No, your antibodies are not better than vaccination: An explainer
Enlarge / Dr. Silvia Gelvez gestures after receiving a dose of the Pfizer-BioNTech vaccine against COVID-19, at Colombia University Clinic in Bogota on February 18, 2021. (credit: Getty | RAUL ARBOLEDA )
As long as there have been vaccines against COVID-19, there have been arguments for why people shouldn't get those vaccines. One of the more persistent-and hairier-arguments is that people who have already been infected with the pandemic coronavirus, SARS-CoV-2, don't need a vaccine. An infection will generate immune responses similar to those generated by vaccines, the thinking goes. So, why waste coveted vaccine doses on people who already have immune responses against the virus-which may also needlessly put those people at risk of vaccine side effects, however rare?
It's a reasonable question, and there is legitimate scientific debate about it. There are also different approaches to the issue in terms of public health policy. In Israel, for example, people who have recovered from COVID-19 after testing positive on a PCR test can get a vaccination "Green Pass" that's valid for up to six months. The pass allows them entry into various places just as it does for people who are fully vaccinated. In the European Union, some member states offer a similar "Digital COVID Certificate" to people who have recovered from COVID-19 and received just one dose of a two-dose mRNA vaccine regimen.
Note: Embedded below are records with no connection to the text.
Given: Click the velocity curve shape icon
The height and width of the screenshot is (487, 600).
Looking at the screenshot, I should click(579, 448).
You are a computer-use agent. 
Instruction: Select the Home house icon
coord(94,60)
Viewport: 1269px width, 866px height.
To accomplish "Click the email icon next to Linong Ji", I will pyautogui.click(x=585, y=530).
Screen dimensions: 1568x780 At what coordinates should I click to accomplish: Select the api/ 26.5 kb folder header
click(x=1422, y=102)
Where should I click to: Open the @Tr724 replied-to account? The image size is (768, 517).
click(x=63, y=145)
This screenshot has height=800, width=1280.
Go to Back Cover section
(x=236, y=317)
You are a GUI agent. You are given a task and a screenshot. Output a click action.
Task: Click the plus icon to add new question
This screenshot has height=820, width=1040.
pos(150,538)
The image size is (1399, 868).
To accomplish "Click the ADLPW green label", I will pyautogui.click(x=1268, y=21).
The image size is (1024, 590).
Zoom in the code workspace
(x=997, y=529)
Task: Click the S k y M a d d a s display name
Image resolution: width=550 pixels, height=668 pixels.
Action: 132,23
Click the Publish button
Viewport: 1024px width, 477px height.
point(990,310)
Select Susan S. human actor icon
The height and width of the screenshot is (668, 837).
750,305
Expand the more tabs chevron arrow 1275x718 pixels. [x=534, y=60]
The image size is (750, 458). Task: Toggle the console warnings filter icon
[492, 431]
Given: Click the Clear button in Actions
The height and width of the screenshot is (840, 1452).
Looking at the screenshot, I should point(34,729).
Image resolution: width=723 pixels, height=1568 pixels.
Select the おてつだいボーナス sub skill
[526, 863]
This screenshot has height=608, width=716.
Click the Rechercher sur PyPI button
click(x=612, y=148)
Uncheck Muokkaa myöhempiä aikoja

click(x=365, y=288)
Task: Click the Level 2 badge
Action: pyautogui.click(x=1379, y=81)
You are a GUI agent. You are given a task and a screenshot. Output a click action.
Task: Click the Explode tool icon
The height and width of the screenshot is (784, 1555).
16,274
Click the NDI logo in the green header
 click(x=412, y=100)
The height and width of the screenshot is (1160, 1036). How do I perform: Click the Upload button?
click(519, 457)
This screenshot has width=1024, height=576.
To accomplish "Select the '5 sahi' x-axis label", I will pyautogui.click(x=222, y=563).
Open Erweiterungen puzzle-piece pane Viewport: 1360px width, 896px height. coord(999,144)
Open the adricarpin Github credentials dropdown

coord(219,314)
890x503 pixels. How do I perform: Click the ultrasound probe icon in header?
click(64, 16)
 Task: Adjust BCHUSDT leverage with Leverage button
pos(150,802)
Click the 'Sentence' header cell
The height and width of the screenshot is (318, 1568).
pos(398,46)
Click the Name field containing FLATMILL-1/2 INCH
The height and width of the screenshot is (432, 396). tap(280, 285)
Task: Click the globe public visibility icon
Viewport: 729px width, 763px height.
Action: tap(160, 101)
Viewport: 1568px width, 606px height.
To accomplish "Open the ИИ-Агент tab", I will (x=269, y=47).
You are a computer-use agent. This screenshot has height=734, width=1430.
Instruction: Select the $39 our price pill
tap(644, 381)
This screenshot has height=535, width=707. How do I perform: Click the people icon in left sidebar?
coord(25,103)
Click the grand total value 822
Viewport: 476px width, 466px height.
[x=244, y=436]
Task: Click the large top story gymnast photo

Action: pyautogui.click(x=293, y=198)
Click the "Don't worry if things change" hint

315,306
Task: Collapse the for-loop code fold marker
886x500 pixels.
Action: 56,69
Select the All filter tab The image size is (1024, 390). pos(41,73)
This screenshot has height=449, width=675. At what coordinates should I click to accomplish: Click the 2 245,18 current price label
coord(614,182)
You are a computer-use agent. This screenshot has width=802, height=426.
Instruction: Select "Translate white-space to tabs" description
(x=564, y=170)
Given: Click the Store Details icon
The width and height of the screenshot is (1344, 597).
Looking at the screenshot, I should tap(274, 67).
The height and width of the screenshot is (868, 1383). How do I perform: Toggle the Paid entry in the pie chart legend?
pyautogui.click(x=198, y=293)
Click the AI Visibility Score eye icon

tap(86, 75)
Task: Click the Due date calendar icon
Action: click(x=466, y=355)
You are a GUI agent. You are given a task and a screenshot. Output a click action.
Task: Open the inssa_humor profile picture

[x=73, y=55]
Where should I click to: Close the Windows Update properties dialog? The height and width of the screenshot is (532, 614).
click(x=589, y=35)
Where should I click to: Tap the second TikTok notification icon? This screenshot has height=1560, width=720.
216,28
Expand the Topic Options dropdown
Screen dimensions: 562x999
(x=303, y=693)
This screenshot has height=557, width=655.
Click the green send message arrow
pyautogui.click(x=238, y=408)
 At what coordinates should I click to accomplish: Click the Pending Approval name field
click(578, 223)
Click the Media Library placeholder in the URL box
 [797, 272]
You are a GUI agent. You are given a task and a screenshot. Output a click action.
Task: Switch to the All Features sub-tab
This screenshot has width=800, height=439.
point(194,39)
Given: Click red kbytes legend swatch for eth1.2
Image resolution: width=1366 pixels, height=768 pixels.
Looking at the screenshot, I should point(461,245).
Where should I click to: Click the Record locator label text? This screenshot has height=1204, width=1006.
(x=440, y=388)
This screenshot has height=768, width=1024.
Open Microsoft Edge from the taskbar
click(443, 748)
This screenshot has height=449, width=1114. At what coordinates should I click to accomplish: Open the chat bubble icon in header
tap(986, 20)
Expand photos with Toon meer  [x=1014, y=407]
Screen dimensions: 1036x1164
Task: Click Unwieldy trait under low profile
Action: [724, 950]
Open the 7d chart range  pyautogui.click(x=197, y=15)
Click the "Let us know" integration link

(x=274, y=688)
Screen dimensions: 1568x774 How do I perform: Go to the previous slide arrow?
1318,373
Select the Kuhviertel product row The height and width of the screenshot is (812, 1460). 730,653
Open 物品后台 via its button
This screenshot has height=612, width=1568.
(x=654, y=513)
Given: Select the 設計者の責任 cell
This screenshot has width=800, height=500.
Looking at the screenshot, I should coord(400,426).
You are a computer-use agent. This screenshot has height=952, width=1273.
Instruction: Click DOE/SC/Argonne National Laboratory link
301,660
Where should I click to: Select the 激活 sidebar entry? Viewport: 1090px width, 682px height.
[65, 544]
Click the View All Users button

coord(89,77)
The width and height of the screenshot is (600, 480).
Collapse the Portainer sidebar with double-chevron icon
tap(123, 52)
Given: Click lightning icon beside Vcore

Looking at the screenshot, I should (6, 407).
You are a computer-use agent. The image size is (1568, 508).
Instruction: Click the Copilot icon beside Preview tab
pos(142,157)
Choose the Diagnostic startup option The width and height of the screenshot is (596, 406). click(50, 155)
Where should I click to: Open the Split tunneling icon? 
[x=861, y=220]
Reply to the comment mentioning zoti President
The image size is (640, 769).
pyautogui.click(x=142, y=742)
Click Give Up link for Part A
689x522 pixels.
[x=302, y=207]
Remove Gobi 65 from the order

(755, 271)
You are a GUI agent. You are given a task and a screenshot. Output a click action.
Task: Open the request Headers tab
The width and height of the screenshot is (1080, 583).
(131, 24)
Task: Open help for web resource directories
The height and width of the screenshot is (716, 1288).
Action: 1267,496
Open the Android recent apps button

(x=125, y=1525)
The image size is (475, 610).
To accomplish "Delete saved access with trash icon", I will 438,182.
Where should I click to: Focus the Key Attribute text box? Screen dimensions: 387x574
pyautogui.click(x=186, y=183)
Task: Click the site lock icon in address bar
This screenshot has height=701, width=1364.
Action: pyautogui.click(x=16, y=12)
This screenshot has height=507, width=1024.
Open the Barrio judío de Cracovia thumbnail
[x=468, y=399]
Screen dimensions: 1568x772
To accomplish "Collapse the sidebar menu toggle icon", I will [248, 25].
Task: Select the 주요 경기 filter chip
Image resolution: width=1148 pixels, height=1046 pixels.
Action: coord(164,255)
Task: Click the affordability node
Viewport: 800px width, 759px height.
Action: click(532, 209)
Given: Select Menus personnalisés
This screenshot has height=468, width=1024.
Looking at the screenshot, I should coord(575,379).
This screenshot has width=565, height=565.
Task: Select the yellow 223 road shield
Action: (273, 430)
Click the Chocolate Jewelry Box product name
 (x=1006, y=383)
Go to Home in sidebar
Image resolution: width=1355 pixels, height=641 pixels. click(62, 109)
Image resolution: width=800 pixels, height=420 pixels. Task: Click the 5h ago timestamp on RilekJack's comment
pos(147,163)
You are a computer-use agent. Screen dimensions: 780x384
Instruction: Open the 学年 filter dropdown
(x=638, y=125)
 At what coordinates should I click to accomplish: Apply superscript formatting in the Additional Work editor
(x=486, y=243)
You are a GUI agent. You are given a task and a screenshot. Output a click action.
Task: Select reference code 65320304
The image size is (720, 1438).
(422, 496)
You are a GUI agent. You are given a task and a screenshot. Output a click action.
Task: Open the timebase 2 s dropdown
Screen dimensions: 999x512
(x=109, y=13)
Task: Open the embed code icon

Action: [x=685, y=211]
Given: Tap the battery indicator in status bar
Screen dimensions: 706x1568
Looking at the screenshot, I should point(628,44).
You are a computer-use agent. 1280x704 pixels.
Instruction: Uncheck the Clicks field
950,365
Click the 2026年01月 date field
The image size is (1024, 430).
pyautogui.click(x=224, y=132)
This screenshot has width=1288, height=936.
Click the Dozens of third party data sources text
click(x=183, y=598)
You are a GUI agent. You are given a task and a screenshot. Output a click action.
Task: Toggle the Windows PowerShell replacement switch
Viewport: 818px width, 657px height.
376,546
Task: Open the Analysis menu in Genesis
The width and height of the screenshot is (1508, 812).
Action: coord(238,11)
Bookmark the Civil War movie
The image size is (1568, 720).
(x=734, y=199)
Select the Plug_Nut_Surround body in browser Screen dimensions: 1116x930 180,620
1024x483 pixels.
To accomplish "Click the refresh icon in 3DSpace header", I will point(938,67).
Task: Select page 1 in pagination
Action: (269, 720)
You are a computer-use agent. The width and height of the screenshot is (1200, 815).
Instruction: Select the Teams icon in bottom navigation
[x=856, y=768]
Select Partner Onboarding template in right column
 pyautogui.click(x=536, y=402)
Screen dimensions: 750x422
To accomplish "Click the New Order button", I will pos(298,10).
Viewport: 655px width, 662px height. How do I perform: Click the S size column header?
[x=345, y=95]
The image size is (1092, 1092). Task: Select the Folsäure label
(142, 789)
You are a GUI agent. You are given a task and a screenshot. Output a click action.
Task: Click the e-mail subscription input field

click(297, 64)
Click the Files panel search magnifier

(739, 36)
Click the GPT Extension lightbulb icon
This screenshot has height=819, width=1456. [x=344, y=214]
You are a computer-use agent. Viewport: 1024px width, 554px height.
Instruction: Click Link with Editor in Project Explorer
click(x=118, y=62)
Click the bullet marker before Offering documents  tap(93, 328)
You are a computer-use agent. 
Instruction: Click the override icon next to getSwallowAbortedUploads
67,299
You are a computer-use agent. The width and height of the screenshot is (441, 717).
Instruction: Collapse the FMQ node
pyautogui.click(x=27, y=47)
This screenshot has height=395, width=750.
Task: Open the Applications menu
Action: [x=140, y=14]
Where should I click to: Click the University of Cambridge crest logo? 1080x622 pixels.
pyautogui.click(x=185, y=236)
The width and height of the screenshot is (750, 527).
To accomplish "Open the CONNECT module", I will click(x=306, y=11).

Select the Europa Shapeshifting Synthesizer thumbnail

In the US, however, public health officials are unequivocal in their approach: people are categorized as either vaccinated or unvaccinated, regardless of prior infection. It's an approach with many strengths, including robust scientific data supporting vaccination for people who have recovered. That data-which we'll get into below-has consistently shown that immune responses from natural infections are extremely variable, thus unreliable. Vaccines, on the other hand, have repeatedly been proven to generate highly protective immune responses.